Couper nods as he lounges in his studio, which sometimes doubles as the living room of their downtown apartment. Everywhere there’s the stuff of artistic production: drop cloths on the floor, source images on the walls, unfinished pieces awaiting attention. Russ sits a few feet away, in the kitchen; her studio is down the hall, in a spare bedroom where she snips images from girlie magazines and old album covers to assemble collages that explore gender and sexuality.

She’s clearer than her husband about what moving here has meant for her work: “In a lot of ways, Vegas was the perfect place for me to come to,” Russ says. You can see it in the desert creatures that have crept into her collages, snakes and arachnids worn as jewelry by the languid women in her images. Couper sees it, too. “They’ve become much more direct,” he tells her.

You’d love their place — it’s practically a shrine to the creative life, to the belief that art should be woven into your everyday world, to inventive space management. If Couper wants to show you one of his finished pieces, he has to gingerly peel it out of a roll of paintings stored on the hallway floor.
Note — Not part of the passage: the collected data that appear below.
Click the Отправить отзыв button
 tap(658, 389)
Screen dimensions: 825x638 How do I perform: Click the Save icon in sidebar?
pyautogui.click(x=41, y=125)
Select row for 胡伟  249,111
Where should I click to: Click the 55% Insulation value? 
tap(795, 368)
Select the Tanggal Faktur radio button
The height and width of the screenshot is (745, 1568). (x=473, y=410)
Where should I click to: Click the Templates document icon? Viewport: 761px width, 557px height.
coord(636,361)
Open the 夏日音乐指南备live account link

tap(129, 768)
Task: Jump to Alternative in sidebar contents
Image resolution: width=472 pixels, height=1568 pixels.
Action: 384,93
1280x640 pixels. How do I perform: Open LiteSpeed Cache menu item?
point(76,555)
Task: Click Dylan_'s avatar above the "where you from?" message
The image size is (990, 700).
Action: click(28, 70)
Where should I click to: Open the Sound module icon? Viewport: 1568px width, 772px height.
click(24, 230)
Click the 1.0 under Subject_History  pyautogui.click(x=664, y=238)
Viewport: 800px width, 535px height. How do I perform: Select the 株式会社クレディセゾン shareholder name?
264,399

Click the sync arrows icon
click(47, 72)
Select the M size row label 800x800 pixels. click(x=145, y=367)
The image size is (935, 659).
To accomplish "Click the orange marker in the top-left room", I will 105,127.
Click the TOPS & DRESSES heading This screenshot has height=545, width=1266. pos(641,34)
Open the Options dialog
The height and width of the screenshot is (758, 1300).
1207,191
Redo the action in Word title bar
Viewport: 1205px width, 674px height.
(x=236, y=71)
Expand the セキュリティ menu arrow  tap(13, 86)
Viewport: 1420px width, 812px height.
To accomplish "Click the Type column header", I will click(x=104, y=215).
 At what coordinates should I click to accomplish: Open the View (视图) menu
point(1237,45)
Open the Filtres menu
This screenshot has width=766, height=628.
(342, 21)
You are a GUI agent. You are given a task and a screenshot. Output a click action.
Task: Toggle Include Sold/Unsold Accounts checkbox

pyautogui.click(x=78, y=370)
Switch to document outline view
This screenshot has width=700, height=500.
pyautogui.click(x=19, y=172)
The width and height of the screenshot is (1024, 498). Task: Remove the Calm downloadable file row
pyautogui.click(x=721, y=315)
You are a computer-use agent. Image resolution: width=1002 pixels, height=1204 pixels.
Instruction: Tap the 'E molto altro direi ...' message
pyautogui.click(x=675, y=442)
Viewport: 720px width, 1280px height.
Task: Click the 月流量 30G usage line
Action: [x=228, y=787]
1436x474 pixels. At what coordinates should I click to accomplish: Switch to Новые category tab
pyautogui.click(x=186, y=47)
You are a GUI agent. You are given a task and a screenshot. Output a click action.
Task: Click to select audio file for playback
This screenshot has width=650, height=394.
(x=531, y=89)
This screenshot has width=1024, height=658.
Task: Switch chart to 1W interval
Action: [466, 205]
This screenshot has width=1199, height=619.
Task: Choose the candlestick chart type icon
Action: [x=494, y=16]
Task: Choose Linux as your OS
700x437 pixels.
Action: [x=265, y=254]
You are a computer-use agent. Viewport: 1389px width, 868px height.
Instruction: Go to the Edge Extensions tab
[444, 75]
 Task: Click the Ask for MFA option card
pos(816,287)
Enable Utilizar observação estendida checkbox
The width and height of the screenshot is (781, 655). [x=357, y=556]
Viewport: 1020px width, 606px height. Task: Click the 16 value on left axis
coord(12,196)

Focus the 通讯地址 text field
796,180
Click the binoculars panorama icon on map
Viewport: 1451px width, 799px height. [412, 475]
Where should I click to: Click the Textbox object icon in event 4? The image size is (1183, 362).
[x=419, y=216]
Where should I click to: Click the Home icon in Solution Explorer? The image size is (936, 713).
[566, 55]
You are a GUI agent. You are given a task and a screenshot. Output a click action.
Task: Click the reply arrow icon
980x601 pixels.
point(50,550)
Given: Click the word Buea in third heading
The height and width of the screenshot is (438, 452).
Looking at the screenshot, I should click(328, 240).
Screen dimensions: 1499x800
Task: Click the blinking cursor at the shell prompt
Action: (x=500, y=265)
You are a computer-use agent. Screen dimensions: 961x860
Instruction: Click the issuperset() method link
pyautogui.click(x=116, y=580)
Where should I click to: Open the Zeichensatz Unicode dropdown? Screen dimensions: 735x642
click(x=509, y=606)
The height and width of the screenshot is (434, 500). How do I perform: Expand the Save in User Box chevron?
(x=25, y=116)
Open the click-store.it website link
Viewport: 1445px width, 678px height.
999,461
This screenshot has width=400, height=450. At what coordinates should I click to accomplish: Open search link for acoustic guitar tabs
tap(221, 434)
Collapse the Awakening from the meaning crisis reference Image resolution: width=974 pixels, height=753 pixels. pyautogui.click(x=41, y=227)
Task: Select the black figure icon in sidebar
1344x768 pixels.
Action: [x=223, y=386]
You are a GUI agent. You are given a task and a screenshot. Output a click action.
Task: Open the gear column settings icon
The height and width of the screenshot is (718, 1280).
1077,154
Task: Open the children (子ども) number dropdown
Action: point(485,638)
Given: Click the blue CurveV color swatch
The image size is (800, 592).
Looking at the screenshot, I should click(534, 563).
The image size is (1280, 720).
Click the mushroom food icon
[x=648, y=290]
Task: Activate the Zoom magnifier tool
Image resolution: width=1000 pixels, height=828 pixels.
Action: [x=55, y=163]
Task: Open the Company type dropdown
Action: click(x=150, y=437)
Wow, you think, they even have art underfoot.

The apartment itself is deep in old Vegas, down an alley in a neighborhood Tony Hsieh hasn’t bought yet. (Theirs is the unit with the small painting on the door.) Soho Lofts rises not far away, a brawny reminder that downtown never stops dreaming of an urban cosmopolitanism to call its own. But there’s some righteous street art nearby, too. And bail bondsmen. Wedding chapels. The Arts District. City Hall. The dishabille charm of Main Street. At night, they can see a wink of light from the Fremont Street Experience.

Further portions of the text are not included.